* _What you have to do_: I would like each line of the data that holds the word "agent" copied out.

BEGIN Data section

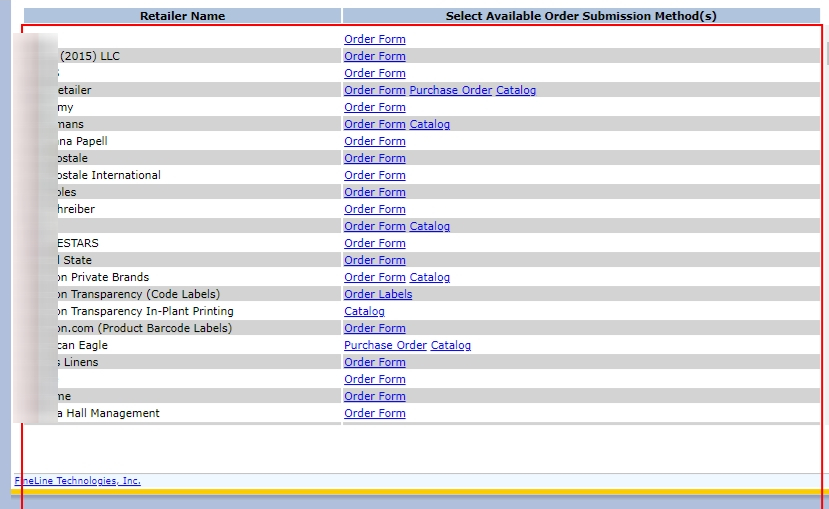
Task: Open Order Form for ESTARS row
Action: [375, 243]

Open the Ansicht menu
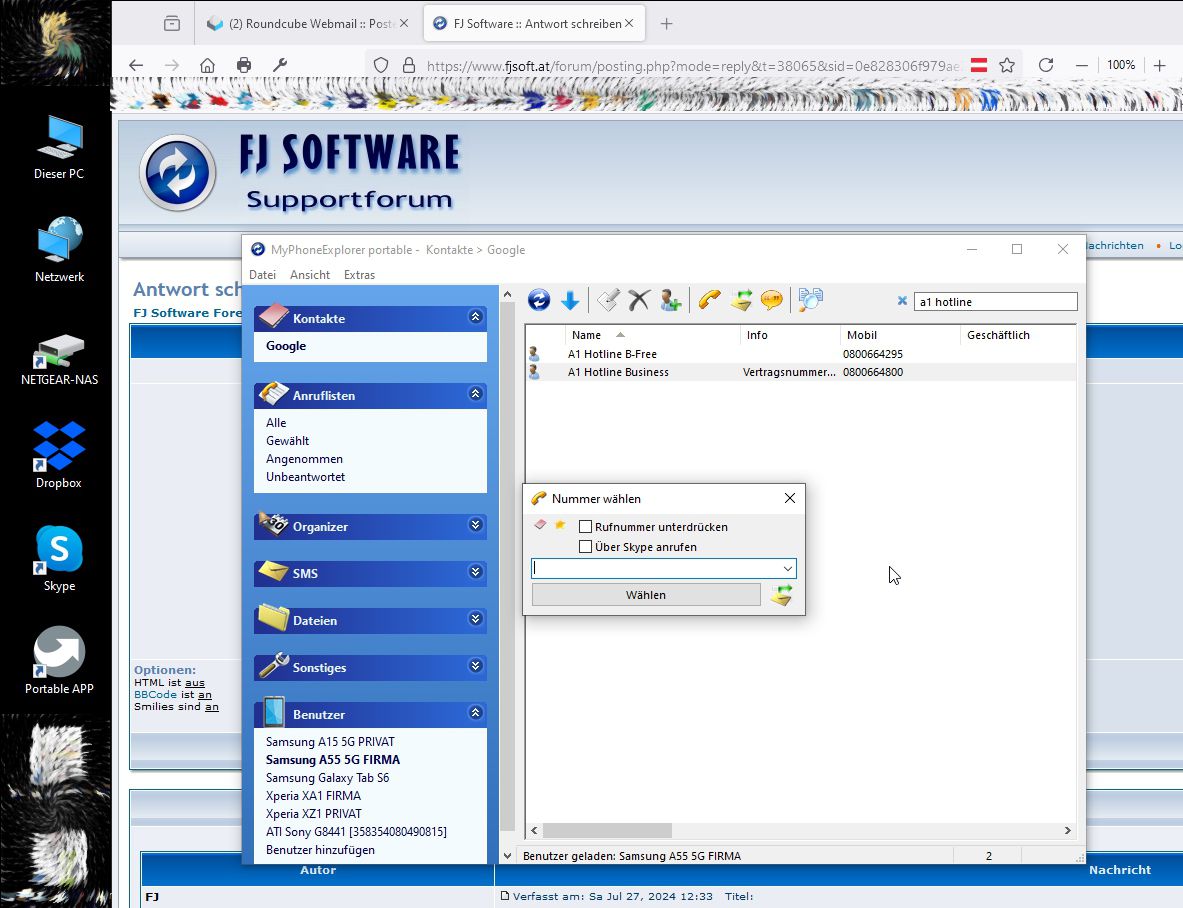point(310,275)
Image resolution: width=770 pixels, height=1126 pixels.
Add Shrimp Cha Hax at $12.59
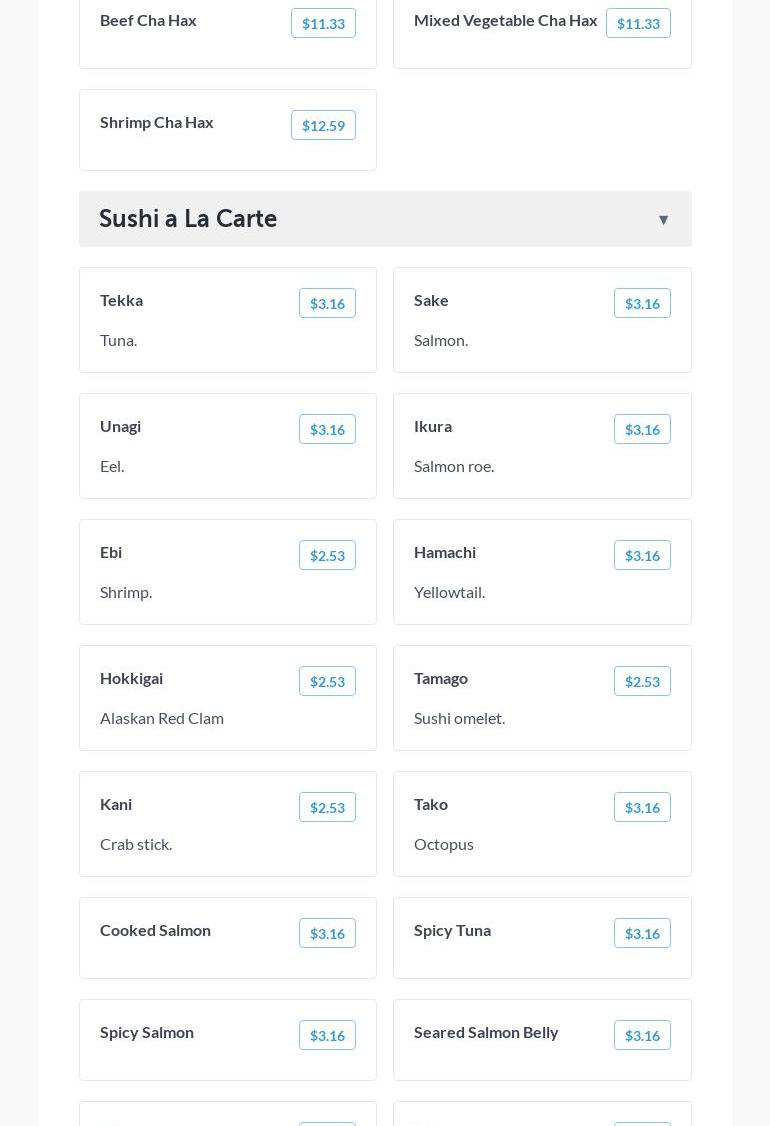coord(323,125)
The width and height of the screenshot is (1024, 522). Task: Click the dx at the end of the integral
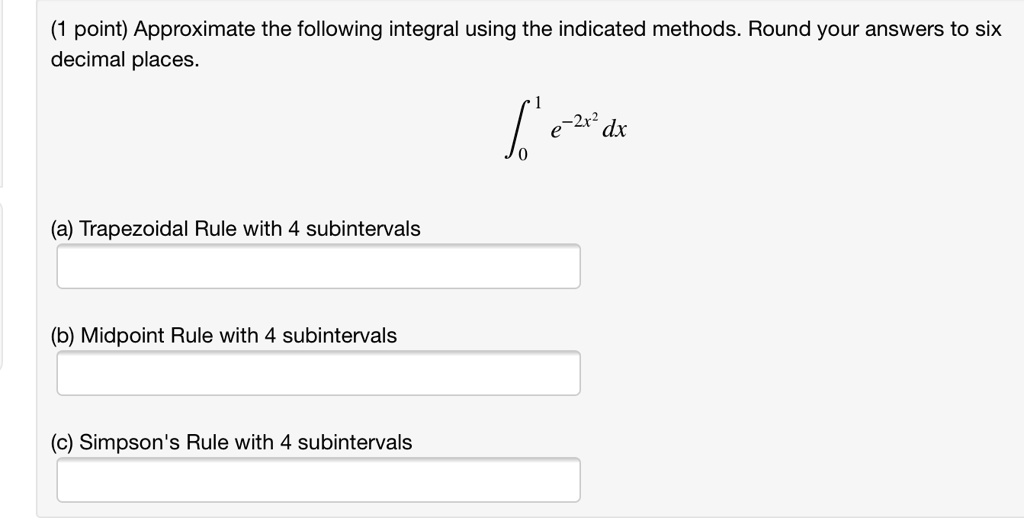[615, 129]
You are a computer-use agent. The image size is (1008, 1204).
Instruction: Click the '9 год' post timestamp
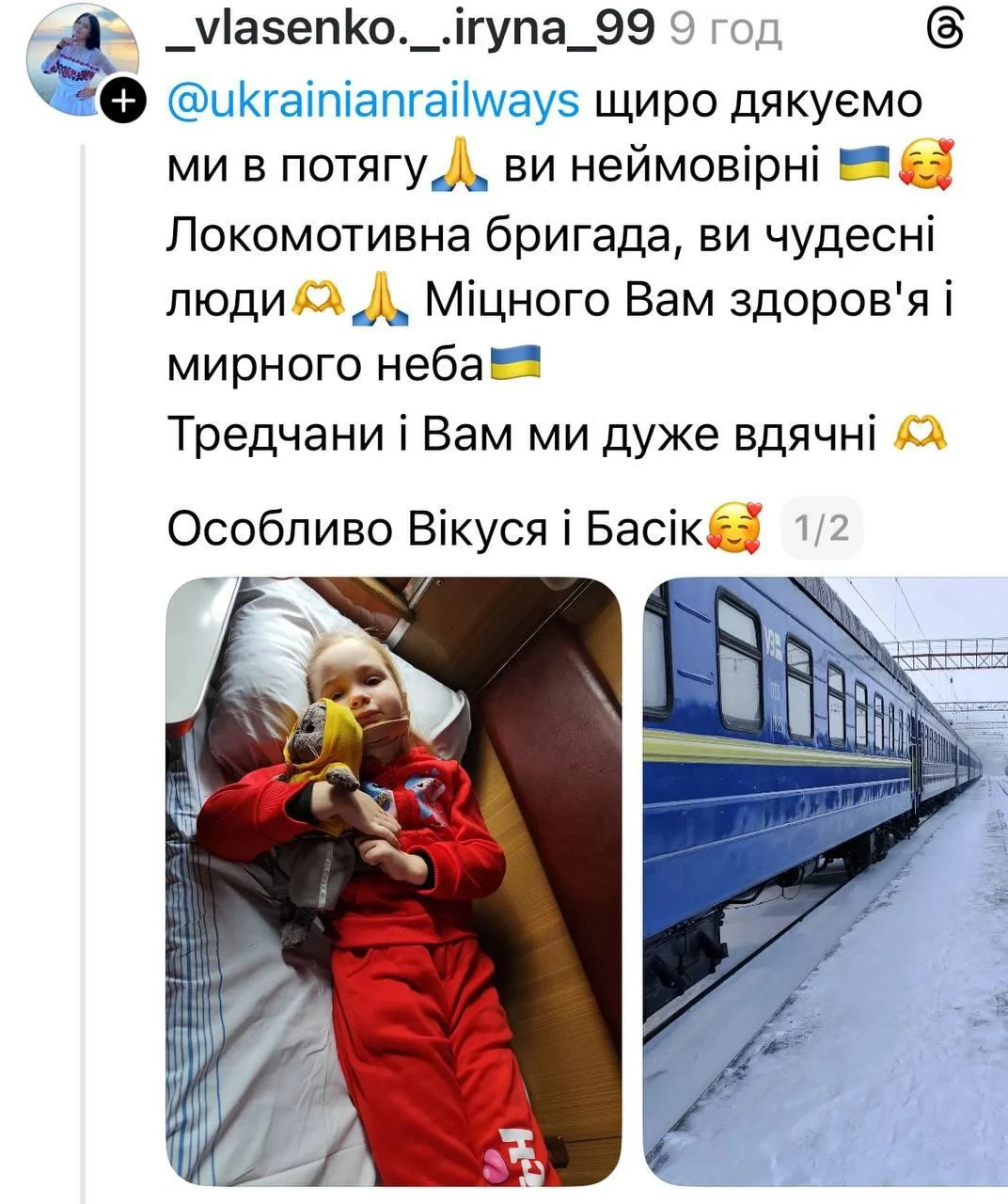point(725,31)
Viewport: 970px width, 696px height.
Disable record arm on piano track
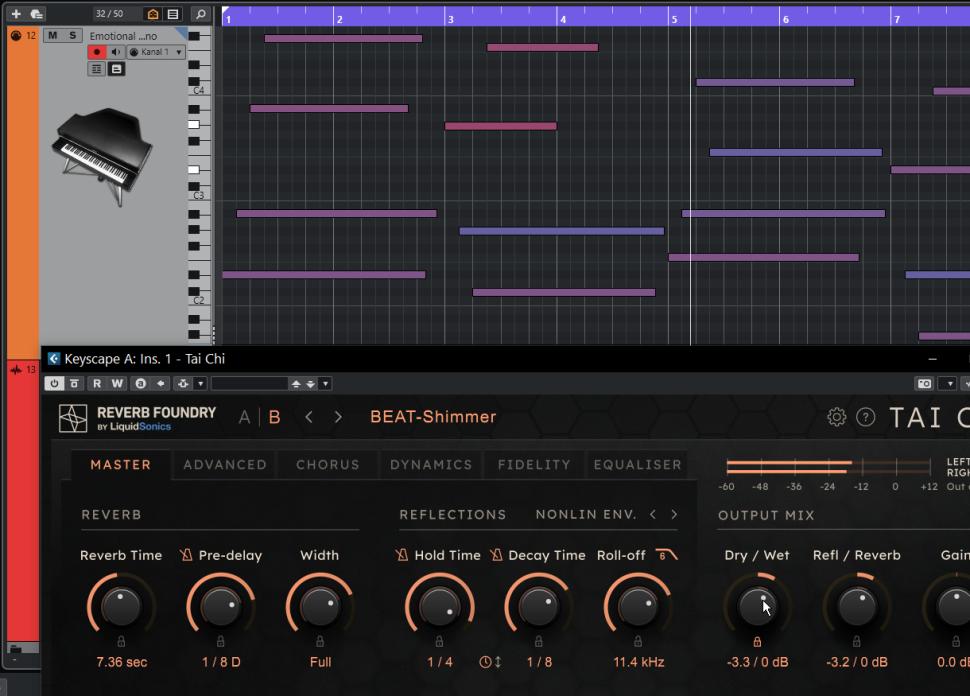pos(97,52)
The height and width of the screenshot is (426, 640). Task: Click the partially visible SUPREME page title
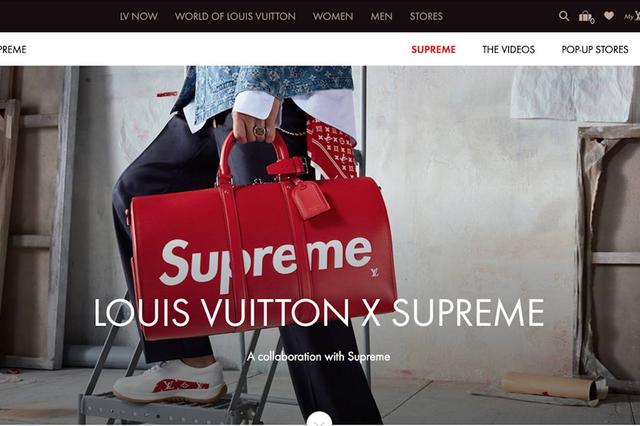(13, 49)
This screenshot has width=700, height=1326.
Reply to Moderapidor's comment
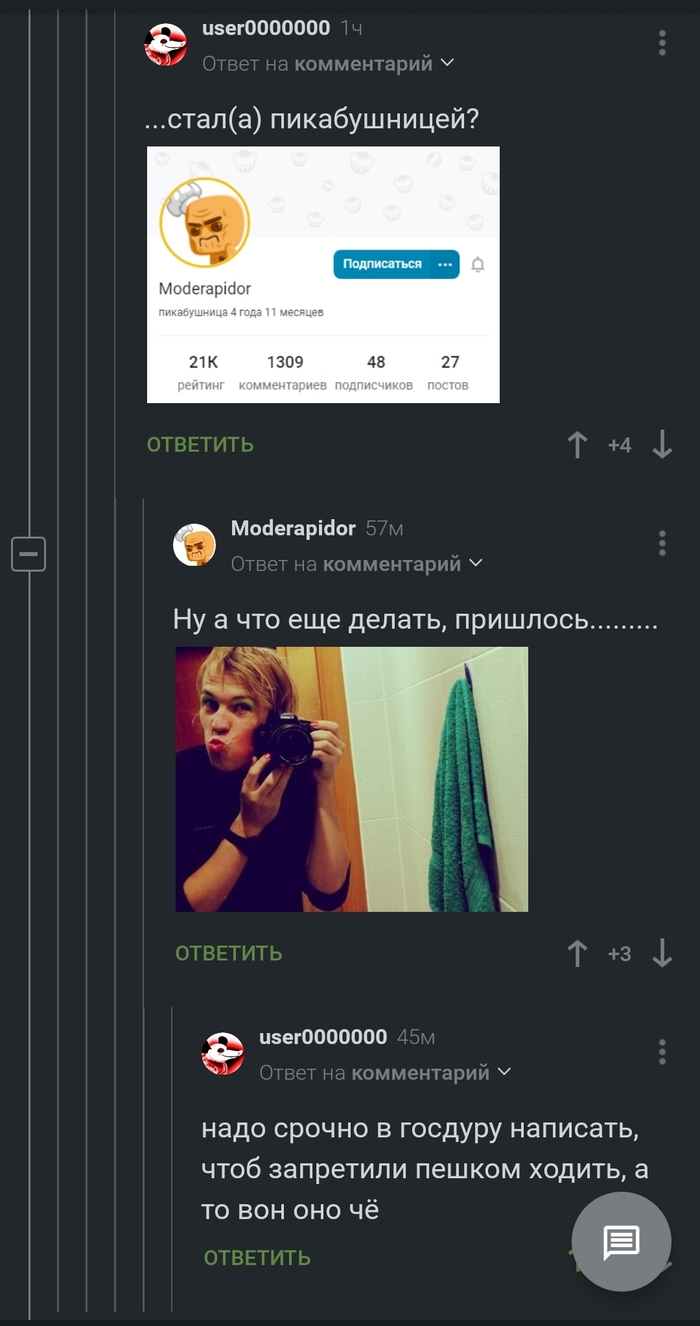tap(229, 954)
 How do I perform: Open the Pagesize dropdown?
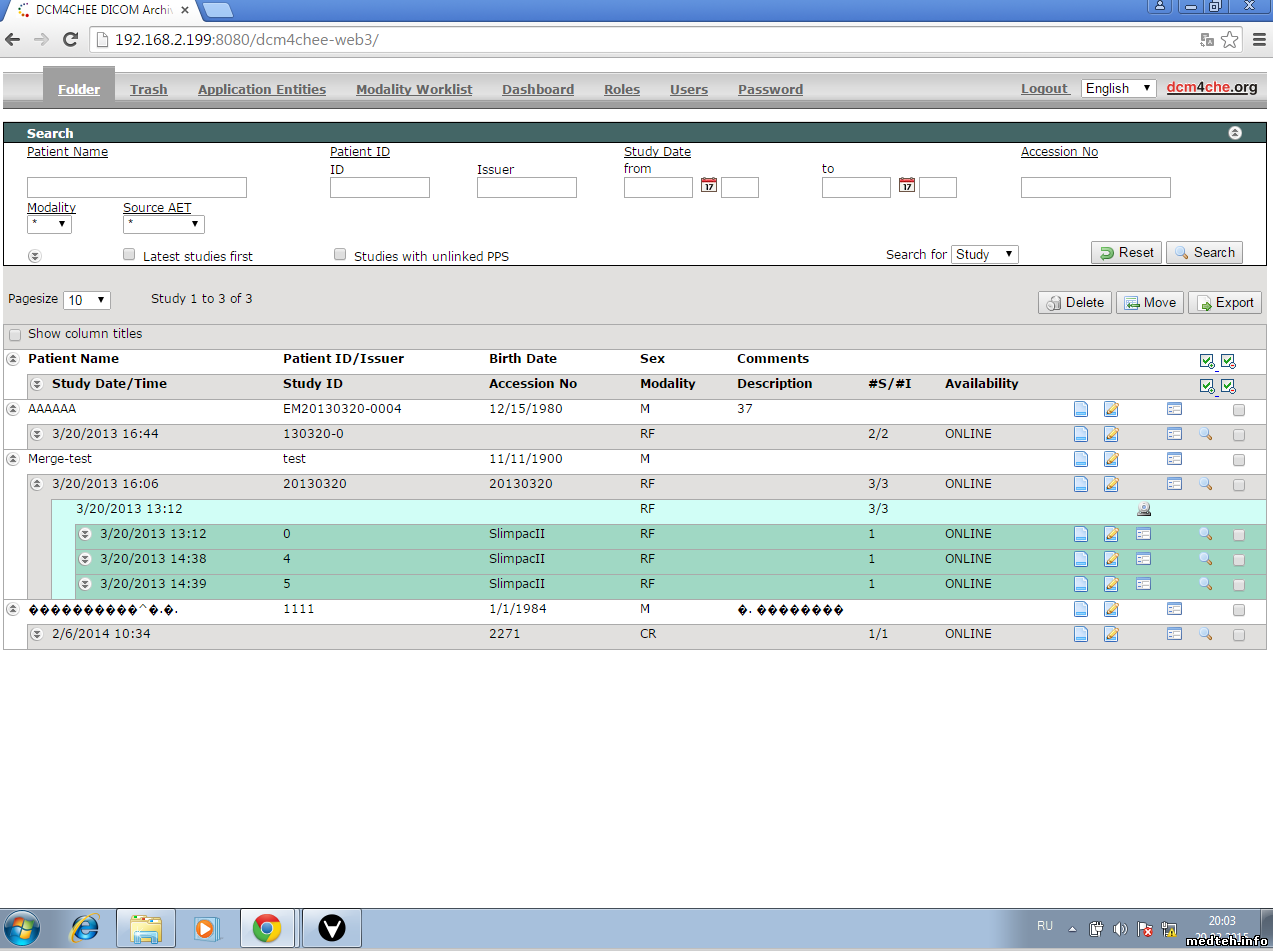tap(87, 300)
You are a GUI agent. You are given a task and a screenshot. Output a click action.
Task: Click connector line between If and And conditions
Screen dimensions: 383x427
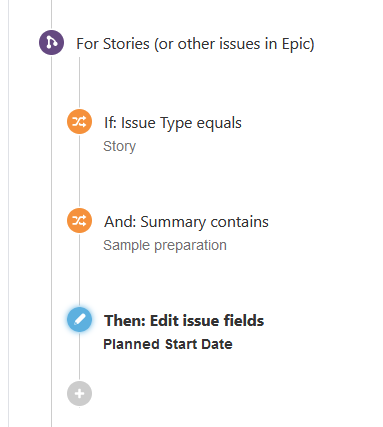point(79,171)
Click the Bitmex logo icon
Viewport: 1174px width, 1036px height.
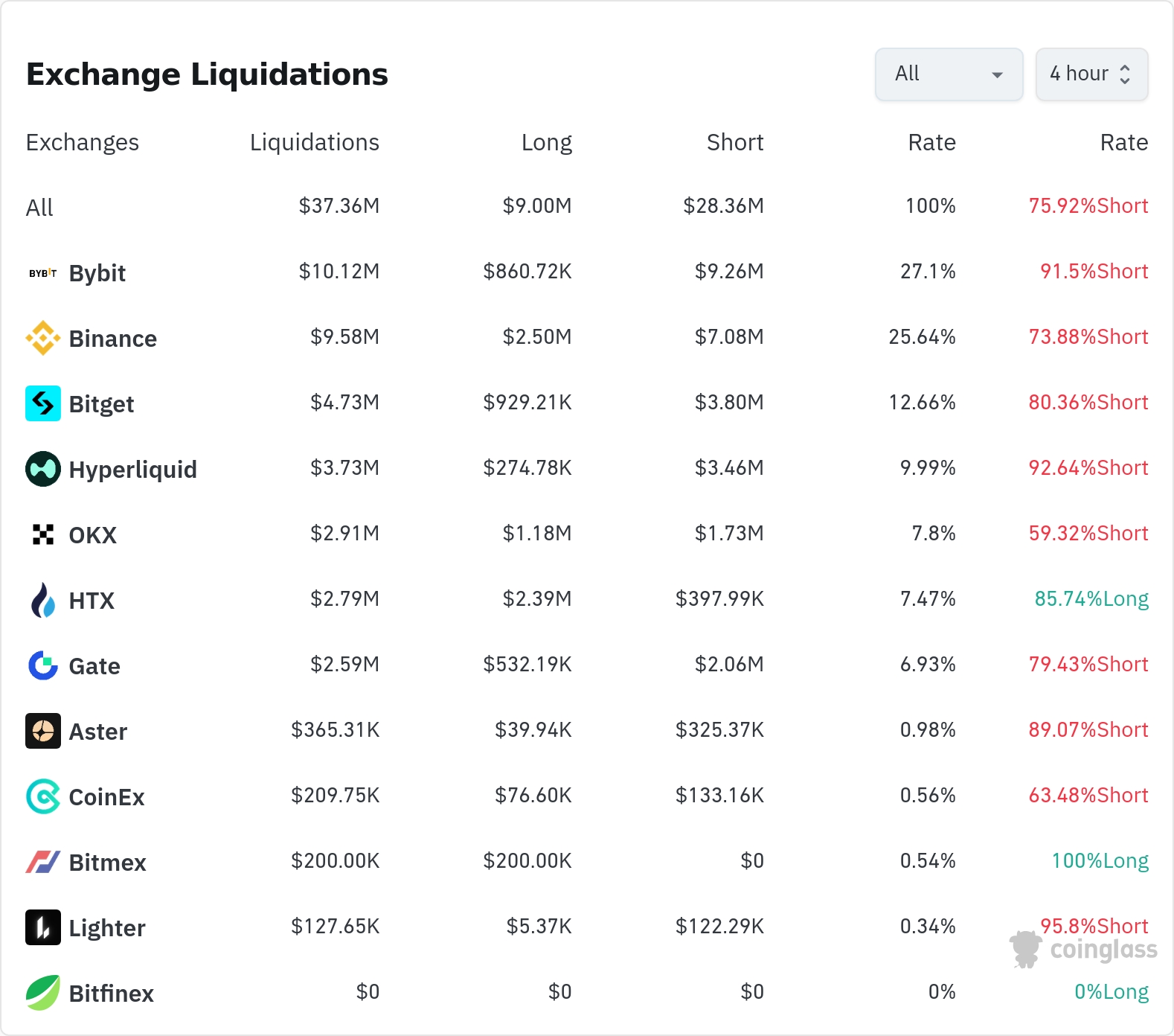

END Data section

* _Written response_:
You are a computer-use agent. The image size is (1008, 1204).
You are a GUI agent. You are given a task and a screenshot. Output a click action.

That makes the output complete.